■ Exercise description ■
Search the entries for lines that contain the word "settings", and report each one found.

(Pixel coordinate grounding data)

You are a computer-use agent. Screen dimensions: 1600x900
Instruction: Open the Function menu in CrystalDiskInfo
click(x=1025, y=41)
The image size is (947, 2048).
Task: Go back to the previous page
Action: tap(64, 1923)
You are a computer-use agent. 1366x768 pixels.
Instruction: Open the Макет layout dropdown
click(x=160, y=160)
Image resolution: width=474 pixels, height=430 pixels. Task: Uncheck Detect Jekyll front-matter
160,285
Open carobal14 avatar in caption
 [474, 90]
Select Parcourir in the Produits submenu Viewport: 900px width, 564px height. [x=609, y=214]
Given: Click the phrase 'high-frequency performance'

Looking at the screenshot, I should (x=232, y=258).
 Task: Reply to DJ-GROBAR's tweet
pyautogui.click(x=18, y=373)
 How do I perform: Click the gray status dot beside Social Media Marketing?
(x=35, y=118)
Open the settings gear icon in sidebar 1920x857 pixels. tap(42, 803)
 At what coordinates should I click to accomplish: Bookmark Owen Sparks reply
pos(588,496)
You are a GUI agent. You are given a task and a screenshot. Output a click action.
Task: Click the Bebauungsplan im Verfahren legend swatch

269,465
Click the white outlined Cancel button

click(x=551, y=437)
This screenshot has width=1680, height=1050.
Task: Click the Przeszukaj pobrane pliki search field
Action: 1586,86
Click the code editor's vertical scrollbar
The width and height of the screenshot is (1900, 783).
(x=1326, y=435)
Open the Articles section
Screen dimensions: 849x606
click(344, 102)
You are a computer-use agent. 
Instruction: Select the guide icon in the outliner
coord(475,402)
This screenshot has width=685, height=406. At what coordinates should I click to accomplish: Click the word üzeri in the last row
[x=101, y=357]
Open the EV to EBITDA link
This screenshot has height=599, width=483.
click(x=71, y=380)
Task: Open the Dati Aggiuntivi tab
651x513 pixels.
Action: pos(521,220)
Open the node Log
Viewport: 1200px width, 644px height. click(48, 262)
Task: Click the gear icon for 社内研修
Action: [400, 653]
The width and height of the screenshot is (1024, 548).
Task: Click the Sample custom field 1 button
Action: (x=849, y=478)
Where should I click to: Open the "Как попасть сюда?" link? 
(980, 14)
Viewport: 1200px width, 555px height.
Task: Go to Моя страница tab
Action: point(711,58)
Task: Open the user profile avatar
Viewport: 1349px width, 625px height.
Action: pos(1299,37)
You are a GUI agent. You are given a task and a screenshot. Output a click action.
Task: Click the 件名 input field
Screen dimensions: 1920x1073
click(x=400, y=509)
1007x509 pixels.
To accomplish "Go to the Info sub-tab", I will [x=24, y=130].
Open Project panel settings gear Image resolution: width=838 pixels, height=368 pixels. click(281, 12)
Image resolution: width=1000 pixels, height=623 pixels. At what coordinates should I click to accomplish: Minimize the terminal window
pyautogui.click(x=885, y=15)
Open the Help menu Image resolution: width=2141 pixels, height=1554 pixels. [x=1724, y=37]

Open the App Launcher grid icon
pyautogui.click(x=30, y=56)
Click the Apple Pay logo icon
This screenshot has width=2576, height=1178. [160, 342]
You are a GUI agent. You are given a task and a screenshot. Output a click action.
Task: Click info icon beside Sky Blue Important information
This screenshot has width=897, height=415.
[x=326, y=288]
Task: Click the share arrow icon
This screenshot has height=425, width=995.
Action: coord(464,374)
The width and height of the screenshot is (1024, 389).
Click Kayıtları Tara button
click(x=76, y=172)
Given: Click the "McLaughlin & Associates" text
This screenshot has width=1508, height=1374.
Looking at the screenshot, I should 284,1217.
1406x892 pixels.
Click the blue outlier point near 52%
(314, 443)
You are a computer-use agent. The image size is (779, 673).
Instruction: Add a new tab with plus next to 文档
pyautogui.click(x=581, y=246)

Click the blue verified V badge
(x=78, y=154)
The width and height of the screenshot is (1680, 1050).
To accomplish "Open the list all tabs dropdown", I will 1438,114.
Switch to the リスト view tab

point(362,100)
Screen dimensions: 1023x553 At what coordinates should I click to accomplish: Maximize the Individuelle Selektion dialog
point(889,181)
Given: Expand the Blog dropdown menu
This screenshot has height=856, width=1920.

■ Solution ■
Open the settings gear icon in sidebar 1920x857 pixels. tap(42, 803)
Open Project panel settings gear Image resolution: width=838 pixels, height=368 pixels. click(281, 12)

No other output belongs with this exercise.